Last September, two invasive aquatic plants, water lettuce (Pistia stratiotes) and water hyacinth (Eichhornia crassipes), were discovered in the Lehigh Canal in Bethlehem PA. Both species are floating plants, like duckweeds but much larger, and they often grow in dense mats in tropical and subtropical regions. Although this was the first confirmed occurrence in natural habitat within Pennsylvania, both species are sensitive to freezing temperatures so they have not not been regarded as major threats in the Northeast. A description of the discovery of these populations and some background on the species, including a discussion of recent work suggesting that the overwintering potential may be greater than previously thought, can be found in my post from last year (New invaders in the Lehigh Valley? Or Just Summer Visitors?).

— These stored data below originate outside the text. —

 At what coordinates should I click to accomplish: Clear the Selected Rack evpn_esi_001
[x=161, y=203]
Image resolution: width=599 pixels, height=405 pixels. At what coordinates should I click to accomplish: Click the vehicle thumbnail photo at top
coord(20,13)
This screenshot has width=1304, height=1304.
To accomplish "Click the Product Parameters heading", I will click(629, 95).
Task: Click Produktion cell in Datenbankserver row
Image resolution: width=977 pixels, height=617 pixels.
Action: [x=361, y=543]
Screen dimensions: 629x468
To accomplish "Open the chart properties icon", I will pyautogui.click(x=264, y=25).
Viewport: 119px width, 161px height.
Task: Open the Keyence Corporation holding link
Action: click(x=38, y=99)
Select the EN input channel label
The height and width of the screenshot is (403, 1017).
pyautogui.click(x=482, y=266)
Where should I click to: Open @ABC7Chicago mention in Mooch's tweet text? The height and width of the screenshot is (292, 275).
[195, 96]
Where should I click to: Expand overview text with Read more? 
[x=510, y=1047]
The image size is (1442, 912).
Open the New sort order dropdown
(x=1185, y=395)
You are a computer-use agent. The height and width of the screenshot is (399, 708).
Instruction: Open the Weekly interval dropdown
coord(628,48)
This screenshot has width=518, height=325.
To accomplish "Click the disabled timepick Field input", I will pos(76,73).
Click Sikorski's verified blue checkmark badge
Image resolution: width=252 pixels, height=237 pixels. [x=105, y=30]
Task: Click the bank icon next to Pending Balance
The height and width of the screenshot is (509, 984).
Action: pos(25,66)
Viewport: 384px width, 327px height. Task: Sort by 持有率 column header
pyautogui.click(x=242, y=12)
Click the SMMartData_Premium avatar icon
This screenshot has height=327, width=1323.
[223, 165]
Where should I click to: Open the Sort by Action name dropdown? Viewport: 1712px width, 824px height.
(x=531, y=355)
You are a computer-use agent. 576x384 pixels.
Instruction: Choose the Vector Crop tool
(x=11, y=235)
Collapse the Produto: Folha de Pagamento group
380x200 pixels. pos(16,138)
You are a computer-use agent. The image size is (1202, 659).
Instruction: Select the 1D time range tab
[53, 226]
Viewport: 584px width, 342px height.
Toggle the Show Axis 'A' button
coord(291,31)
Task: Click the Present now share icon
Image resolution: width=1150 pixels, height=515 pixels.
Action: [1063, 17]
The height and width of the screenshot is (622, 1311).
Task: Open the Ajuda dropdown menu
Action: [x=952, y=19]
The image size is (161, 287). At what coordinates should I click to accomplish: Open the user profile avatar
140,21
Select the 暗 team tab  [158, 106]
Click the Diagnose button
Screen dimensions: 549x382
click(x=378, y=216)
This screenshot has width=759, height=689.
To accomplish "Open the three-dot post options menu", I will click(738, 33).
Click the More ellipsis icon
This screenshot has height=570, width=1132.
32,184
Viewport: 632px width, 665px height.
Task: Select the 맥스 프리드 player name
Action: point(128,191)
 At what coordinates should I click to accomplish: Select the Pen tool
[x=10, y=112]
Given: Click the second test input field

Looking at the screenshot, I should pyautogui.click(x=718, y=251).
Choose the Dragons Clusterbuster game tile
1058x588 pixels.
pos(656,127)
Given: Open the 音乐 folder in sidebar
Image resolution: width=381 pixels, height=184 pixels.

The discovery last year prompted several questions. In particular, are these populations really persisting from year-to-year and therefore surviving freezing temperatures? I suspected that they were introduced last summer from someone’s pond and that they would not survive the winter. However, the winter was mild and the recent discovery of some overwintering populations in the lower Great Lakes gave me pause. I road my bike along the canal towpath last week to have a look.
I was wrong. Both species have overwintered. A harbinger of things to come? Below are some pictures, and I’ll update this post with more later in the summer.
Back in June an alligator was found in the Lehigh Canal. Apparently it wasn’t the first one found in the broader Lehigh Valley.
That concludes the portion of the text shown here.